→ **WHAT IS EXPECTED**:
In the listing below, swap every "Silicon Carbide" for "Aluminum Oxide" and reproduce all lines with nothing else changed.

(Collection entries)
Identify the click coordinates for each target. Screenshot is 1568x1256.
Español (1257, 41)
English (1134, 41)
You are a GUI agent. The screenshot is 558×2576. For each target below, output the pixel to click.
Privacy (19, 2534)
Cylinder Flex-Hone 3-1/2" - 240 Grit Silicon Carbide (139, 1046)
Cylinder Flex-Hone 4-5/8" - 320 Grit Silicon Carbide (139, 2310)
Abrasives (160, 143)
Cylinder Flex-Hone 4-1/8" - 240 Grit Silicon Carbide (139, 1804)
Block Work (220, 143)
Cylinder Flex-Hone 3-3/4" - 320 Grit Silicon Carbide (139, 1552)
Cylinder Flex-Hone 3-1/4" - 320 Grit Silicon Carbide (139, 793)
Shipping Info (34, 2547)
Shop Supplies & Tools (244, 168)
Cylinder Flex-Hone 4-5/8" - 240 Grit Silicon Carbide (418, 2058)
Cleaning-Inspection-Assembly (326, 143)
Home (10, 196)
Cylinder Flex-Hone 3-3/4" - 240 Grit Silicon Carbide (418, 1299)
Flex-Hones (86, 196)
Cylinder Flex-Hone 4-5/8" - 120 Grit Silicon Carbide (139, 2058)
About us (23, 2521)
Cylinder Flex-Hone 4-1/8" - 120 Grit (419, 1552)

→ **REPLY TO THE EXERCISE**:
Identify the click coordinates for each target. Screenshot is 1568x1256.
Español (1257, 41)
English (1134, 41)
You are a GUI agent. The screenshot is 558×2576. For each target below, output the pixel to click.
Privacy (19, 2534)
Cylinder Flex-Hone 3-1/2" - 240 Grit Aluminum Oxide (139, 1046)
Cylinder Flex-Hone 4-5/8" - 320 Grit Aluminum Oxide (139, 2310)
Abrasives (160, 143)
Cylinder Flex-Hone 4-1/8" - 240 Grit Aluminum Oxide (139, 1804)
Block Work (220, 143)
Cylinder Flex-Hone 3-3/4" - 320 Grit Aluminum Oxide (139, 1552)
Cylinder Flex-Hone 3-1/4" - 320 Grit Aluminum Oxide (139, 793)
Shipping Info (34, 2547)
Shop Supplies & Tools (244, 168)
Cylinder Flex-Hone 4-5/8" - 240 Grit Aluminum Oxide (418, 2058)
Cleaning-Inspection-Assembly (326, 143)
Home (10, 196)
Cylinder Flex-Hone 3-3/4" - 240 Grit Aluminum Oxide (418, 1299)
Flex-Hones (86, 196)
Cylinder Flex-Hone 4-5/8" - 120 Grit Aluminum Oxide (139, 2058)
About us (23, 2521)
Cylinder Flex-Hone 4-1/8" - 120 Grit (419, 1552)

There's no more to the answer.